I've got a table that consists of maybe 10k to 100k rows and that i need different sets as high as one or two 1000 rows, but frequently enough much less. I would like these queries to become as quickly as possible and I must know which approach is usually wiser:
- Always query for precisely the rows I want having a WHERE clause that's different constantly.
- Load the entire table right into a cache in memory within my application and check there, syncing the cache regularly
- Always query the entire table (without WHERE clause), allow the SQL server handle the cache (it certainly is exactly the same query therefore it can cache the end result) and filter the output when needed
Let me be agnostic of the specific DB engine for the time being.
with 10K to 100K rows, # 1 may be the obvious champion in my experience. Whether it was <1K I would say ensure that it stays cached within the application, however with this many rows, allow the DB do what it really was created to complete. Using the proper indexes, # 1 will be the best choice.
Should you be tugging exactly the same group of data again and again every time then caching the outcomes may well be a better wager too, however when you will possess a different where constantly, it might be better to allow the DB take proper care of it.
Like I stated though, just make certain you index well on all of the appropriate fields.
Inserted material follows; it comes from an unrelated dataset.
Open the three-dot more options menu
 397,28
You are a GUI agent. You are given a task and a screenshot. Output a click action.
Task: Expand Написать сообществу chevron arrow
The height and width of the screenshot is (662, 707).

Appears in my experience that the system which was designed for rapid searching, slicing, and dicing of knowledge will probably be much faster in internet marketing compared to average developers' code. However, some factors you don't mention range from the location or potential location from the database server with regards to the applying - coming back large data sets over reduced systems would likely tip the scales in support of the "snap it up all and check in your area" option. I believe that, within the 'general' situation, I'd recommend querying just for what you would like, but that in special conditions, other available choices might be better.
I firmly believe option 1 ought to be preferred within an initial situation. Whenever you encounter performance problems, you are able to look how you can optimize it using caching. (Pre optimisation may be the cause of all evil, Dijkstra once stated).
Also, keep in mind that should you choose option 3, you will be delivering the entire table-contents within the network too. This comes with an effect on performance .
In my opinion it is advisable to query for what you would like and allow the database determine the easiest method to get it done. You can even examine the query plan to ascertain if you've any bottlenecks that may be assisted by indexes too.
To begin with, let's dismiss #2. Searching tables is data servers reason behind existence, and they'll probably perform a better job from it than any random search you prepare up.
For #3, you simply say 'filter the output when neededInch without having to say where that filter is been done. Whether it's within the application code as with #2, than, just like #2, than you will find the same issue as #2.
Databases were produced particularly additional exact problem. They're excellent in internet marketing. Allow them to get it done.
The only reason to make use of anything apart from option 1 is that if the
WHERE clause is huge (i.e. in case your
WHERE clause identifies each row individually, e.g.
WHERE id = 3 or id = 4 or id = 32 or ...).
Is other things altering your computer data? The purpose about letting the SQL engine brilliantly slice and dice is a great one. But it might be surprising should you be using a database and don't potentially have of "another person" altering the information. If changes can be created elsewhere, you wish to re-query frequently.